## WORK INSTRUCTIONS
Put every line of the items below into a numbered list, leaving out any blank lines.

......

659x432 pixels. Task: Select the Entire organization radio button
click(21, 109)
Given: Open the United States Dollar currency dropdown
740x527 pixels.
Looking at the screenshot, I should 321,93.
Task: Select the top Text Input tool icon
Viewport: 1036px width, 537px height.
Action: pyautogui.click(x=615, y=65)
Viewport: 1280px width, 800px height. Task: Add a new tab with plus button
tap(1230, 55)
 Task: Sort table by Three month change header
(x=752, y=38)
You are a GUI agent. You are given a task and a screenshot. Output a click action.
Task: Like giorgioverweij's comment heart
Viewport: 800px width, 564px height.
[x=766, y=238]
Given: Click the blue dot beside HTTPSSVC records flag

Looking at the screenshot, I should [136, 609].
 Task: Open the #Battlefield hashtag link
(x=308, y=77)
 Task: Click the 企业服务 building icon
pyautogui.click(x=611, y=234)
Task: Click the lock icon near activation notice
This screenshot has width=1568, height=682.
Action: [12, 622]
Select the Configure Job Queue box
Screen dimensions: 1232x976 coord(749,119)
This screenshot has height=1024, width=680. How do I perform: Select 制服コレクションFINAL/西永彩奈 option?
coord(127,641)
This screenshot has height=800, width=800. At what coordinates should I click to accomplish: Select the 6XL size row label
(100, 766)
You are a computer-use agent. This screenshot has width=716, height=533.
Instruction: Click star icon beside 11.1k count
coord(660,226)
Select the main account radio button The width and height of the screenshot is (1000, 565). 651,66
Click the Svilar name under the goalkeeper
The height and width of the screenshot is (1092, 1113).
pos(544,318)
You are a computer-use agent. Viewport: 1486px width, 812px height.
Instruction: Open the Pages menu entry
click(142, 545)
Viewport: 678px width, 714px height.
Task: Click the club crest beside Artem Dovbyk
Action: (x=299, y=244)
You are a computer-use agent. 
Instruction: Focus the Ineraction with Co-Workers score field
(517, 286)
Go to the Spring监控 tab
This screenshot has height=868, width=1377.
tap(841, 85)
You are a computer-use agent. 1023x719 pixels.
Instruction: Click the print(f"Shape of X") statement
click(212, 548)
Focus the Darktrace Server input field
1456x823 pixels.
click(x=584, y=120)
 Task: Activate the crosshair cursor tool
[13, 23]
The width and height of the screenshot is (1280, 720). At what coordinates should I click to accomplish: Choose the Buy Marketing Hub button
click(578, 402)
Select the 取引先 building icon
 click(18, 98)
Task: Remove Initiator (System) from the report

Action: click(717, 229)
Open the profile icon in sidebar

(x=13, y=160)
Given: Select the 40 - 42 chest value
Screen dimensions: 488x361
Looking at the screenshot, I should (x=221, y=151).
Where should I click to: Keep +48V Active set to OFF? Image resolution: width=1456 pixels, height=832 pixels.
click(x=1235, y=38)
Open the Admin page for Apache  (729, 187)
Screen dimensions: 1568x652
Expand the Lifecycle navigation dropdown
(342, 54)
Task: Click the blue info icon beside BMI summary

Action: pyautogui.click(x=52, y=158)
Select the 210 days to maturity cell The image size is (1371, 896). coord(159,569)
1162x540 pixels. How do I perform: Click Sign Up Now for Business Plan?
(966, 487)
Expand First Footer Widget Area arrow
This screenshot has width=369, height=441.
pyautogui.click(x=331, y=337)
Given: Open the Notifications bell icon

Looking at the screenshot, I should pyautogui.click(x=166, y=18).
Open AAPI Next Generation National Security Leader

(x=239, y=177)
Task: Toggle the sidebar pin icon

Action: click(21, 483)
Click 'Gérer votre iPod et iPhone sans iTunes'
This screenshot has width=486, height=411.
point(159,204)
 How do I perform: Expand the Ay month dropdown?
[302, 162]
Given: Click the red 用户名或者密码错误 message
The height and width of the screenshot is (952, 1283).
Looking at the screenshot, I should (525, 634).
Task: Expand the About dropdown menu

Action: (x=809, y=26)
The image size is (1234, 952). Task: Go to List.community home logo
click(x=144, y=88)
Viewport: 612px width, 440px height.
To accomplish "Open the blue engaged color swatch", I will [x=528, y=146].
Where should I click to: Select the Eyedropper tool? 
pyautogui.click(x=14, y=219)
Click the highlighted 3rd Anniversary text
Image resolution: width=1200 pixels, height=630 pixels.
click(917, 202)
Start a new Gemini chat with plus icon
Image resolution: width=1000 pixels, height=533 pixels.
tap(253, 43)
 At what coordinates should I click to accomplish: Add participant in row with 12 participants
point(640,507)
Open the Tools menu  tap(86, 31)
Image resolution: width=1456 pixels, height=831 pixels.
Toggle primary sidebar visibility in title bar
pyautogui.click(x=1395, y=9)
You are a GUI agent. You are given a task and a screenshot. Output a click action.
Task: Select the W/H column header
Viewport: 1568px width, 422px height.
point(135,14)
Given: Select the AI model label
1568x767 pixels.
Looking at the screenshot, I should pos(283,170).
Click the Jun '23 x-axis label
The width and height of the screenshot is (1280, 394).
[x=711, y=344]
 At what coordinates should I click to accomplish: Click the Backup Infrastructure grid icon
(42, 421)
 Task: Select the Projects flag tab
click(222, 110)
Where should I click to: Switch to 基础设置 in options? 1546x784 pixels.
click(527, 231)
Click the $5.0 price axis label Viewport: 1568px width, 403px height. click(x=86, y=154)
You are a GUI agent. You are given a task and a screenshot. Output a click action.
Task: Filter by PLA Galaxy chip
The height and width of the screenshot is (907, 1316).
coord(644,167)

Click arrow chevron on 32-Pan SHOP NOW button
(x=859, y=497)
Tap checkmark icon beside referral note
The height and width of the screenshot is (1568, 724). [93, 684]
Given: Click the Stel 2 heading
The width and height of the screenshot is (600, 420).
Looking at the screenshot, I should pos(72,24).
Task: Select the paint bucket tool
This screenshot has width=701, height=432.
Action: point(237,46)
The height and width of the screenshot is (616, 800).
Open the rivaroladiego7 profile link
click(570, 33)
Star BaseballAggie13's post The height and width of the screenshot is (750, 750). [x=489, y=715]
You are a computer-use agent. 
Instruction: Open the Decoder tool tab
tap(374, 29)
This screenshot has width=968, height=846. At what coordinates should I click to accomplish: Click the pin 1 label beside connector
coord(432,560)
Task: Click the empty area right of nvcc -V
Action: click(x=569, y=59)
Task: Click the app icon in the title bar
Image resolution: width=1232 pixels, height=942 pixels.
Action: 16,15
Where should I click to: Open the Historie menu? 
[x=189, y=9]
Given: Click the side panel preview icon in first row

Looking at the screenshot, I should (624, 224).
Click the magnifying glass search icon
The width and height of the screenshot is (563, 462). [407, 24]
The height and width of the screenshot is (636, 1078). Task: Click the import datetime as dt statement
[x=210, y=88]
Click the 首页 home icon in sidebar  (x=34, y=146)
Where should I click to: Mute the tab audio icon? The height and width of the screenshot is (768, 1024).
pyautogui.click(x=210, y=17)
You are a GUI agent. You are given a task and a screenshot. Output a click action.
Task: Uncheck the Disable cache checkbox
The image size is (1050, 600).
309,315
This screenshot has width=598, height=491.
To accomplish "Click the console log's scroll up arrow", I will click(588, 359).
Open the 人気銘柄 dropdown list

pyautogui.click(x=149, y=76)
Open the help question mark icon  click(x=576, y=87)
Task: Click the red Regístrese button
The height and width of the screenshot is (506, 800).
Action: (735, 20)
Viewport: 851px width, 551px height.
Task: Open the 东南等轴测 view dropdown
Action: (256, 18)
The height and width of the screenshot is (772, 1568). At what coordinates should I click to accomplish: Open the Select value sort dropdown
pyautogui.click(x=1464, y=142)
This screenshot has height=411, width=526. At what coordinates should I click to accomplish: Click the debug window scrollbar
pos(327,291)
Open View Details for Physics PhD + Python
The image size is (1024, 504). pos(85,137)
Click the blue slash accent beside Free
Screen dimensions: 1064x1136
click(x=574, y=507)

......

## EXERCISE RESULT
1. 659x432 pixels. Task: Select the Entire organization radio button
2. click(21, 109)
3. Given: Open the United States Dollar currency dropdown
4. 740x527 pixels.
5. Looking at the screenshot, I should 321,93.
6. Task: Select the top Text Input tool icon
7. Viewport: 1036px width, 537px height.
8. Action: pyautogui.click(x=615, y=65)
9. Viewport: 1280px width, 800px height. Task: Add a new tab with plus button
10. tap(1230, 55)
11.  Task: Sort table by Three month change header
12. (x=752, y=38)
13. You are a GUI agent. You are given a task and a screenshot. Output a click action.
14. Task: Like giorgioverweij's comment heart
15. Viewport: 800px width, 564px height.
16. [x=766, y=238]
17. Given: Click the blue dot beside HTTPSSVC records flag
18. Looking at the screenshot, I should [136, 609].
19.  Task: Open the #Battlefield hashtag link
20. (x=308, y=77)
21.  Task: Click the 企业服务 building icon
22. pyautogui.click(x=611, y=234)
23. Task: Click the lock icon near activation notice
24. This screenshot has width=1568, height=682.
25. Action: [12, 622]
26. Select the Configure Job Queue box
27. Screen dimensions: 1232x976 coord(749,119)
28. This screenshot has height=1024, width=680. How do I perform: Select 制服コレクションFINAL/西永彩奈 option?
29. coord(127,641)
30. This screenshot has height=800, width=800. At what coordinates should I click to accomplish: Select the 6XL size row label
31. (100, 766)
32. You are a computer-use agent. This screenshot has width=716, height=533.
33. Instruction: Click star icon beside 11.1k count
34. coord(660,226)
35. Select the main account radio button The width and height of the screenshot is (1000, 565). 651,66
36. Click the Svilar name under the goalkeeper
37. The height and width of the screenshot is (1092, 1113).
38. pos(544,318)
39. You are a computer-use agent. Viewport: 1486px width, 812px height.
40. Instruction: Open the Pages menu entry
41. click(142, 545)
42. Viewport: 678px width, 714px height.
43. Task: Click the club crest beside Artem Dovbyk
44. Action: (x=299, y=244)
45. You are a computer-use agent. 
46. Instruction: Focus the Ineraction with Co-Workers score field
47. (517, 286)
48. Go to the Spring监控 tab
49. This screenshot has height=868, width=1377.
50. tap(841, 85)
51. You are a computer-use agent. 1023x719 pixels.
52. Instruction: Click the print(f"Shape of X") statement
53. click(212, 548)
54. Focus the Darktrace Server input field
55. 1456x823 pixels.
56. click(x=584, y=120)
57.  Task: Activate the crosshair cursor tool
58. [13, 23]
59. The width and height of the screenshot is (1280, 720). At what coordinates should I click to accomplish: Choose the Buy Marketing Hub button
60. click(578, 402)
61. Select the 取引先 building icon
62.  click(18, 98)
63. Task: Remove Initiator (System) from the report
64. Action: click(717, 229)
65. Open the profile icon in sidebar
66. (x=13, y=160)
67. Given: Select the 40 - 42 chest value
68. Screen dimensions: 488x361
69. Looking at the screenshot, I should (x=221, y=151).
70. Where should I click to: Keep +48V Active set to OFF? Image resolution: width=1456 pixels, height=832 pixels.
71. click(x=1235, y=38)
72. Open the Admin page for Apache  (729, 187)
73. Screen dimensions: 1568x652
74. Expand the Lifecycle navigation dropdown
75. (342, 54)
76. Task: Click the blue info icon beside BMI summary
77. Action: pyautogui.click(x=52, y=158)
78. Select the 210 days to maturity cell The image size is (1371, 896). coord(159,569)
79. 1162x540 pixels. How do I perform: Click Sign Up Now for Business Plan?
80. (966, 487)
81. Expand First Footer Widget Area arrow
82. This screenshot has width=369, height=441.
83. pyautogui.click(x=331, y=337)
84. Given: Open the Notifications bell icon
85. Looking at the screenshot, I should pyautogui.click(x=166, y=18).
86. Open AAPI Next Generation National Security Leader
87. (x=239, y=177)
88. Task: Toggle the sidebar pin icon
89. Action: click(21, 483)
90. Click 'Gérer votre iPod et iPhone sans iTunes'
91. This screenshot has width=486, height=411.
92. point(159,204)
93.  How do I perform: Expand the Ay month dropdown?
94. [302, 162]
95. Given: Click the red 用户名或者密码错误 message
96. The height and width of the screenshot is (952, 1283).
97. Looking at the screenshot, I should (525, 634).
98. Task: Expand the About dropdown menu
99. Action: (x=809, y=26)
100. The image size is (1234, 952). Task: Go to List.community home logo
101. click(x=144, y=88)
102. Viewport: 612px width, 440px height.
103. To accomplish "Open the blue engaged color swatch", I will [x=528, y=146].
104. Where should I click to: Select the Eyedropper tool? 
105. pyautogui.click(x=14, y=219)
106. Click the highlighted 3rd Anniversary text
107. Image resolution: width=1200 pixels, height=630 pixels.
108. click(917, 202)
109. Start a new Gemini chat with plus icon
110. Image resolution: width=1000 pixels, height=533 pixels.
111. tap(253, 43)
112.  At what coordinates should I click to accomplish: Add participant in row with 12 participants
113. point(640,507)
114. Open the Tools menu  tap(86, 31)
115. Image resolution: width=1456 pixels, height=831 pixels.
116. Toggle primary sidebar visibility in title bar
117. pyautogui.click(x=1395, y=9)
118. You are a GUI agent. You are given a task and a screenshot. Output a click action.
119. Task: Select the W/H column header
120. Viewport: 1568px width, 422px height.
121. point(135,14)
122. Given: Select the AI model label
123. 1568x767 pixels.
124. Looking at the screenshot, I should pos(283,170).
125. Click the Jun '23 x-axis label
126. The width and height of the screenshot is (1280, 394).
127. [x=711, y=344]
128.  At what coordinates should I click to accomplish: Click the Backup Infrastructure grid icon
129. (42, 421)
130.  Task: Select the Projects flag tab
131. click(222, 110)
132. Where should I click to: Switch to 基础设置 in options? 1546x784 pixels.
133. click(527, 231)
134. Click the $5.0 price axis label Viewport: 1568px width, 403px height. click(x=86, y=154)
135. You are a GUI agent. You are given a task and a screenshot. Output a click action.
136. Task: Filter by PLA Galaxy chip
137. The height and width of the screenshot is (907, 1316).
138. coord(644,167)
139. Click arrow chevron on 32-Pan SHOP NOW button
140. (x=859, y=497)
141. Tap checkmark icon beside referral note
142. The height and width of the screenshot is (1568, 724). [93, 684]
143. Given: Click the Stel 2 heading
144. The width and height of the screenshot is (600, 420).
145. Looking at the screenshot, I should pos(72,24).
146. Task: Select the paint bucket tool
147. This screenshot has width=701, height=432.
148. Action: point(237,46)
149. The height and width of the screenshot is (616, 800).
150. Open the rivaroladiego7 profile link
151. click(570, 33)
152. Star BaseballAggie13's post The height and width of the screenshot is (750, 750). [x=489, y=715]
153. You are a computer-use agent. 
154. Instruction: Open the Decoder tool tab
155. tap(374, 29)
156. This screenshot has width=968, height=846. At what coordinates should I click to accomplish: Click the pin 1 label beside connector
157. coord(432,560)
158. Task: Click the empty area right of nvcc -V
159. Action: click(x=569, y=59)
160. Task: Click the app icon in the title bar
161. Image resolution: width=1232 pixels, height=942 pixels.
162. Action: 16,15
163. Where should I click to: Open the Historie menu? 
164. [x=189, y=9]
165. Given: Click the side panel preview icon in first row
166. Looking at the screenshot, I should (624, 224).
167. Click the magnifying glass search icon
168. The width and height of the screenshot is (563, 462). [407, 24]
169. The height and width of the screenshot is (636, 1078). Task: Click the import datetime as dt statement
170. [x=210, y=88]
171. Click the 首页 home icon in sidebar  (x=34, y=146)
172. Where should I click to: Mute the tab audio icon? The height and width of the screenshot is (768, 1024).
173. pyautogui.click(x=210, y=17)
174. You are a GUI agent. You are given a task and a screenshot. Output a click action.
175. Task: Uncheck the Disable cache checkbox
176. The image size is (1050, 600).
177. 309,315
178. This screenshot has width=598, height=491.
179. To accomplish "Click the console log's scroll up arrow", I will click(588, 359).
180. Open the 人気銘柄 dropdown list
181. pyautogui.click(x=149, y=76)
182. Open the help question mark icon  click(x=576, y=87)
183. Task: Click the red Regístrese button
184. The height and width of the screenshot is (506, 800).
185. Action: (735, 20)
186. Viewport: 851px width, 551px height.
187. Task: Open the 东南等轴测 view dropdown
188. Action: (256, 18)
189. The height and width of the screenshot is (772, 1568). At what coordinates should I click to accomplish: Open the Select value sort dropdown
190. pyautogui.click(x=1464, y=142)
191. This screenshot has height=411, width=526. At what coordinates should I click to accomplish: Click the debug window scrollbar
192. pos(327,291)
193. Open View Details for Physics PhD + Python
194. The image size is (1024, 504). pos(85,137)
195. Click the blue slash accent beside Free
196. Screen dimensions: 1064x1136
197. click(x=574, y=507)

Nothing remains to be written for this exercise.